Al igual que ocurría con Peces mudos, algunos de los cuentos del nuevo libro tienen un carácter netamente autoficcional. Tal es el caso de «Galah», que cierra la primera parte del libro, y de «Locarno», que abre la segunda. Ambos cuentos dialogan en tanto lidian con la filiación: en el primero, una madre cuida a su hija recién nacida; en el segundo, una hija despide a su padre que acaba de morir. Nuevamente el cuerpo asume un lugar central: el de la madre, hiperfuncional para la supervivencia del bebé; el del padre, cáscara vacía que colapsa en pocas horas y muere, como un escándalo. En ambos cuentos –pero no solo en ellos– los pájaros son presagio o imagen de la muerte.
Lo que está presente en todos los relatos de Cráteres artificiales es un atisbo del terror. No un terror definitivo y total, sino un terror posible: inminente, asordinado, imaginado, conjurado. Allí siempre está el miedo, en alguna de sus formas. Hay todo un género fundado en el horror corporal y si bien los cuentos de Igoa no se inscriben claramente en esa tradición, más dada a lo francamente gore que a las sutilezas existenciales, no hay dudas de que tienen muchos puntos en común: los crecimientos, las excrecencias, las mutilaciones, el cuerpo como contenedor de algo ajeno y extraño, la posesión, la enfermedad.

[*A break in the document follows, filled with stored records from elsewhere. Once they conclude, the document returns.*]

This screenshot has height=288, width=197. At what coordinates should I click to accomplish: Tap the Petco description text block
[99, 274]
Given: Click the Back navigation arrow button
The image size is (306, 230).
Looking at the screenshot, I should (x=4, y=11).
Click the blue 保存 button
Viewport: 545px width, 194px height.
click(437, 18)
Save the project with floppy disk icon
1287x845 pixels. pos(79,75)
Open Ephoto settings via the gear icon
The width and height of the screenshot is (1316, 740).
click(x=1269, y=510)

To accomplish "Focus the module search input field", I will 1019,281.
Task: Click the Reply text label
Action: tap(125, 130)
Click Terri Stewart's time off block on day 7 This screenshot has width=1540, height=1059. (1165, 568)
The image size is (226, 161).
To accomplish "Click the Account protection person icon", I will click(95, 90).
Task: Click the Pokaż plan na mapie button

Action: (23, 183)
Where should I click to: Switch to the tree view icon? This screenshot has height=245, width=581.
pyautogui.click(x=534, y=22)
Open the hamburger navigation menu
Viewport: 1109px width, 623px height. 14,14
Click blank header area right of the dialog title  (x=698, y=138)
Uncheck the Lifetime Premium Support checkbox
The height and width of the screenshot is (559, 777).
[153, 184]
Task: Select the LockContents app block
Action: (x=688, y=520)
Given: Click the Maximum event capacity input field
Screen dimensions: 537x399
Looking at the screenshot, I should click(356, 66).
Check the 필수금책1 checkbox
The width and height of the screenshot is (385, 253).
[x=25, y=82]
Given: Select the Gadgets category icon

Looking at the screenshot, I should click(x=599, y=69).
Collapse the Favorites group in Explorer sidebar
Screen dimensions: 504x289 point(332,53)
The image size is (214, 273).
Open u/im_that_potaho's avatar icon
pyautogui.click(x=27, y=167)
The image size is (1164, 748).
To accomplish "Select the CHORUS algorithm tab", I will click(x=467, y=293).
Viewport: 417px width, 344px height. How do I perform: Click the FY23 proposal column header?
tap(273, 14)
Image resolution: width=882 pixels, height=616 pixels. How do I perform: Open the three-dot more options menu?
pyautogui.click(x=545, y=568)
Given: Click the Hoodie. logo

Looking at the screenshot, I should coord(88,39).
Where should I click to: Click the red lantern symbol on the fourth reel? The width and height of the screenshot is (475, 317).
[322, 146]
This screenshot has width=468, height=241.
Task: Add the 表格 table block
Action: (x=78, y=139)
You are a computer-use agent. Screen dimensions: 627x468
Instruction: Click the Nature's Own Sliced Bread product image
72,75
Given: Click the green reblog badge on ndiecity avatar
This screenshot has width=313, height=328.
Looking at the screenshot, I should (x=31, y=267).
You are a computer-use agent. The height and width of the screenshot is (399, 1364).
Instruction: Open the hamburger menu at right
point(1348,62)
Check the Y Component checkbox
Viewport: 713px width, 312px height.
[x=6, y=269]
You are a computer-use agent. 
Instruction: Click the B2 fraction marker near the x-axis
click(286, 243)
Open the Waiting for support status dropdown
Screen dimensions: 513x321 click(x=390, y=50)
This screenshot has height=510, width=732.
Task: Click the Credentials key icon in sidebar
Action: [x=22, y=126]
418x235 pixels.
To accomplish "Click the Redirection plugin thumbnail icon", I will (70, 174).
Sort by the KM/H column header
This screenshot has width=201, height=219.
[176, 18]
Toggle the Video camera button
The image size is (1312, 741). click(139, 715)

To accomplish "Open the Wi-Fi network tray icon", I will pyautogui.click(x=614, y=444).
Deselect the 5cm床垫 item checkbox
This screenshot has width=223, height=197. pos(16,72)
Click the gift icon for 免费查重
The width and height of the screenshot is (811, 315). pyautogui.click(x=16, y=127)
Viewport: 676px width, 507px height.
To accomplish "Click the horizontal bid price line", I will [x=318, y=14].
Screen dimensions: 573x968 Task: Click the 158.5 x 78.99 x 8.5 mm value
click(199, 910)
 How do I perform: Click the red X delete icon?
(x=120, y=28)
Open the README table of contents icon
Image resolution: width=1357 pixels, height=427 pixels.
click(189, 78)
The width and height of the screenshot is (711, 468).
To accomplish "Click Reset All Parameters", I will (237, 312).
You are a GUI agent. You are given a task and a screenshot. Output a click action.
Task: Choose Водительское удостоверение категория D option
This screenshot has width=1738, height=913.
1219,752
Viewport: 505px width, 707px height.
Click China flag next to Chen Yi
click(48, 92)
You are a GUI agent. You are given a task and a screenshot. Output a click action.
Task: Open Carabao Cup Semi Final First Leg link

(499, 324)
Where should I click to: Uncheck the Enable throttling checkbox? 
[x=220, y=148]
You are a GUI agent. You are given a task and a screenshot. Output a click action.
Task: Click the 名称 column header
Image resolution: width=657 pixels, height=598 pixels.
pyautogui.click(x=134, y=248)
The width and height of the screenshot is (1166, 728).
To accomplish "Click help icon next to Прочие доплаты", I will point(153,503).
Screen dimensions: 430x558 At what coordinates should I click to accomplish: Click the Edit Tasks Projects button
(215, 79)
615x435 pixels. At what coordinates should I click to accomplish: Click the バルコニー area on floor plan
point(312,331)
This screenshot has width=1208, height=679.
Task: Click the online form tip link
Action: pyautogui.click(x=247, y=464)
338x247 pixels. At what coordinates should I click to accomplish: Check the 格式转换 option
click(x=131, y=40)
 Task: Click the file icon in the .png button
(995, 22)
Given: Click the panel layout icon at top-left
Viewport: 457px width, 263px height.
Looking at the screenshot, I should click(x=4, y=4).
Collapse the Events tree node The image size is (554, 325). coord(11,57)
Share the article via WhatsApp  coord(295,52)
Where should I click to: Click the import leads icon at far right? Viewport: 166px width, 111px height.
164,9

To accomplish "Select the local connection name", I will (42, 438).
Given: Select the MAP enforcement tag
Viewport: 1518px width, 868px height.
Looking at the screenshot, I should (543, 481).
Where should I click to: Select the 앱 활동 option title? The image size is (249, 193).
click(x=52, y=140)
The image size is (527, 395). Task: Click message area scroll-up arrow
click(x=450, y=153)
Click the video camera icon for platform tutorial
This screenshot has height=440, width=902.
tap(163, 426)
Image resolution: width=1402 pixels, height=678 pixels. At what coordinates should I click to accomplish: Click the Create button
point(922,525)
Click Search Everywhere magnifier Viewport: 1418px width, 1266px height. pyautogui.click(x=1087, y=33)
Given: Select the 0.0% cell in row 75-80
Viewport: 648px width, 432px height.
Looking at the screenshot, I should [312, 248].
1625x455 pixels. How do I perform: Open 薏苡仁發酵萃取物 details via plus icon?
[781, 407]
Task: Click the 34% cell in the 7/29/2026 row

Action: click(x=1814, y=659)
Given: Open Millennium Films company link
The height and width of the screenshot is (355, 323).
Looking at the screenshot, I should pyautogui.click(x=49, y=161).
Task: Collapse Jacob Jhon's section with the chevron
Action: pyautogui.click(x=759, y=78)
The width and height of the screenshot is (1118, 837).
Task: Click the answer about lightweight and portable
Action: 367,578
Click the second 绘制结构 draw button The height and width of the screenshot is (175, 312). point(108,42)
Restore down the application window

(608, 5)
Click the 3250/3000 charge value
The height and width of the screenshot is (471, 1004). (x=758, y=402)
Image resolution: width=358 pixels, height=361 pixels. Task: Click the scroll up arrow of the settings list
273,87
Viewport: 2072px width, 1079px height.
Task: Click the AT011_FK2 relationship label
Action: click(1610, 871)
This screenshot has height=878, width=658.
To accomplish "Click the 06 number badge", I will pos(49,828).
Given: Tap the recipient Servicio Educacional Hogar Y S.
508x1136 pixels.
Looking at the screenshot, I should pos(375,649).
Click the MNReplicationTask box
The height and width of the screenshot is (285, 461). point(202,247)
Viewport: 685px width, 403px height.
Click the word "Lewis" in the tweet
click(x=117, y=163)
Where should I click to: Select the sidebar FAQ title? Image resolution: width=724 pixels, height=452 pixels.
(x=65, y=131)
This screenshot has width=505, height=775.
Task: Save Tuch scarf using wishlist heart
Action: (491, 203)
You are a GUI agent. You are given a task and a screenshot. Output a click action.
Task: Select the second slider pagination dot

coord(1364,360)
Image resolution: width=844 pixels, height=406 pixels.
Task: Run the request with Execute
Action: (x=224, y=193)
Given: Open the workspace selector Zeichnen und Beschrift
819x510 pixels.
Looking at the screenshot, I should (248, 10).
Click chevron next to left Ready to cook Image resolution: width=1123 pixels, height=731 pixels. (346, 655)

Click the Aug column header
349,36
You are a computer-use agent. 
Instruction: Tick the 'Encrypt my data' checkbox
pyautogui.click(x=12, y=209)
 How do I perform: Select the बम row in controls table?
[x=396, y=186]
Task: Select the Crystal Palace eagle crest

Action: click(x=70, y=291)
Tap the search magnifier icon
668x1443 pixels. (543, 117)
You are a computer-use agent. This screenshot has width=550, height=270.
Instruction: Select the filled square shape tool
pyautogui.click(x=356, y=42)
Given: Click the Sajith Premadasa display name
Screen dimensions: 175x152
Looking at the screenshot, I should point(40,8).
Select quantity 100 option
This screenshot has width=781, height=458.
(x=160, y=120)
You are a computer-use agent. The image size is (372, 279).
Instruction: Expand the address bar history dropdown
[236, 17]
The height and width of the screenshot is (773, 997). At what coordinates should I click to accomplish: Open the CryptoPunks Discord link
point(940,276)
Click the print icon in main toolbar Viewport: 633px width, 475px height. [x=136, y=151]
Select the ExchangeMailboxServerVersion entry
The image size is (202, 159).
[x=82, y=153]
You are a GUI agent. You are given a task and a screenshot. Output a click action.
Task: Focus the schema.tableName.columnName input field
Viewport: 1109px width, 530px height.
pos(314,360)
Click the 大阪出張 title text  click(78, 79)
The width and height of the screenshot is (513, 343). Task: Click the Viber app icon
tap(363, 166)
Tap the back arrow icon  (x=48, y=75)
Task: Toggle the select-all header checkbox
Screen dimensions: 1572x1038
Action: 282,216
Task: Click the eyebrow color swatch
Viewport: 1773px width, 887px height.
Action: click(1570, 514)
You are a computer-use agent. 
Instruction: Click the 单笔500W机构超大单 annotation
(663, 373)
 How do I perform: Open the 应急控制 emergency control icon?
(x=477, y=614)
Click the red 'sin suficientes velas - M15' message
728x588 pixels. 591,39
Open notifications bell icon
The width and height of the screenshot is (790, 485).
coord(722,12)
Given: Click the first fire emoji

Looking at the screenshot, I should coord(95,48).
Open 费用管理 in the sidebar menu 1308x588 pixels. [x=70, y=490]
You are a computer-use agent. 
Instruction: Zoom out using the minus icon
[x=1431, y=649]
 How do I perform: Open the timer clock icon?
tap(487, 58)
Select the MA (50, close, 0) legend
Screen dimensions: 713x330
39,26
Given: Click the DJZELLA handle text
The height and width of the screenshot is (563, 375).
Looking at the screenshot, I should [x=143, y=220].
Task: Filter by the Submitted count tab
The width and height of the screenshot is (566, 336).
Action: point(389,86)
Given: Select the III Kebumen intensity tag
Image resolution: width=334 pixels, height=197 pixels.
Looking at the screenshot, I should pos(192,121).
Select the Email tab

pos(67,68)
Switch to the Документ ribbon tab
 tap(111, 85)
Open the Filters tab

Tal es el caso de cuentos como «Se hacen solos», en el que también está la filiación como telón de fondo y que es, quizás, el más divertido del conjunto: la relación de una madre con un hijo que documenta la decrepitud y las modificaciones corporales de su progenitora, sometida a sucesivas cirugías estéticas, mientras que él y su esposa buscan en la fertilización asistida una solución a la infertilidad. En el caso de «Ada», que es quizás el que más claramente se inscribe en el género del horror, el cuerpo es poseído por un ente sobrenatural y, si bien no es el relato más original del libro, es ideal para reconocer las perfecciones formales de las que Lázaro Igoa es capaz y cómo estas –más allá de la trama del cuento– pueden provocar un horror efectivo y genuino.
La variedad de registros del libro, lejos de atentar contra su unidad, pone de manifiesto la habilidad de la autora para abordar los temas que la obsesionan con un conjunto amplio de herramientas, atravesando géneros, alternando tonos. Así, pasa del casi wéstern que es «Pantano, continuación» al relato fantástico en «Un muerto más», de la autoficción de «Locarno» y el horror sobrenatural de «Ada» al gótico latinosureño de «Las vacas del padre». De hecho, es posible enumerar los distintos estilos de cada uno de los diez cuentos. Lo cierto es que Cráteres artificiales es un gran libro. No permitan que pasen otros cinco años para leer el próximo.